Of course we had many years of family chat to catch up on, even though we have been in touch via Skype and e-mail, and Nola had spent a few days with us in Melbourne three or four years ago. But the last time we met the family physically was in April 2001 when my brother Steve arranged for the “Millennium Meet” for our extended family. I felt a little sorry for Nola’s son and daughter who must have found the chatter about people and places they had never seen just a tad boring. Being a polite, well brought up pair, they never complained and even agreed to come along with us when we headed for a late lunch in the beautiful Hamilton Gardens, overlooking the quaintly named Turtle Lake. It was almost warm in the sun, but there was a brisk wind blowing and that dropped the temperature a degree or two.

On the way to Hamilton we had dropped into the BnB – Pedfield Country House were we had booked (and paid in advance)  for our two night’s accommodation. Of course Nola had offered to put us up in her guest cottage, but we felt that she had enough on her plate without having to look after two visitors.  Our reception at Pedfield and the story of our stay there is in my piece How Not To Run A Bed And Breakfast, so I won’t go into any more detail here. Suffice it to say that our first impressions could have been better, although they proved to be accurate.

• _Given data_
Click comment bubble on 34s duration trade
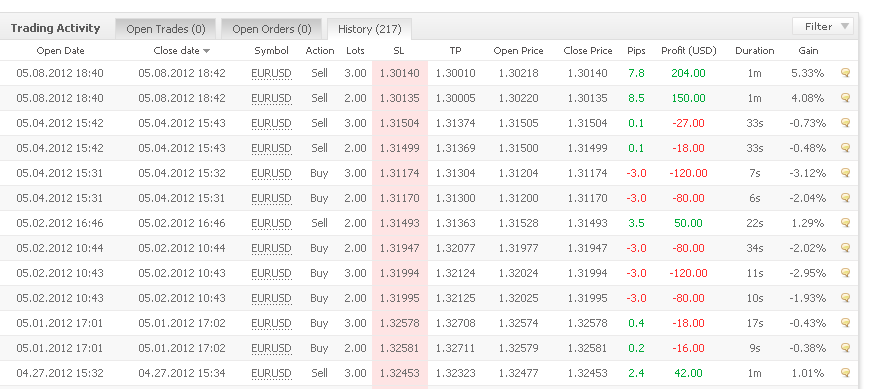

• _Given problem A_
In the travel account, when did the writer last meet the family in person?
• _Given problem B_
Rewrite the travel account between "On the way to" and "to be accurate.", inclusive, replacing "guest cottage" with "spare room".

• _Solution A_
April 2001, at the "Millennium Meet" arranged by the writer's brother Steve.

• _Solution B_
On the way to Hamilton we had dropped into the BnB – Pedfield Country House were we had booked (and paid in advance)  for our two night’s accommodation. Of course Nola had offered to put us up in her spare room, but we felt that she had enough on her plate without having to look after two visitors.  Our reception at Pedfield and the story of our stay there is in my piece How Not To Run A Bed And Breakfast, so I won’t go into any more detail here. Suffice it to say that our first impressions could have been better, although they proved to be accurate.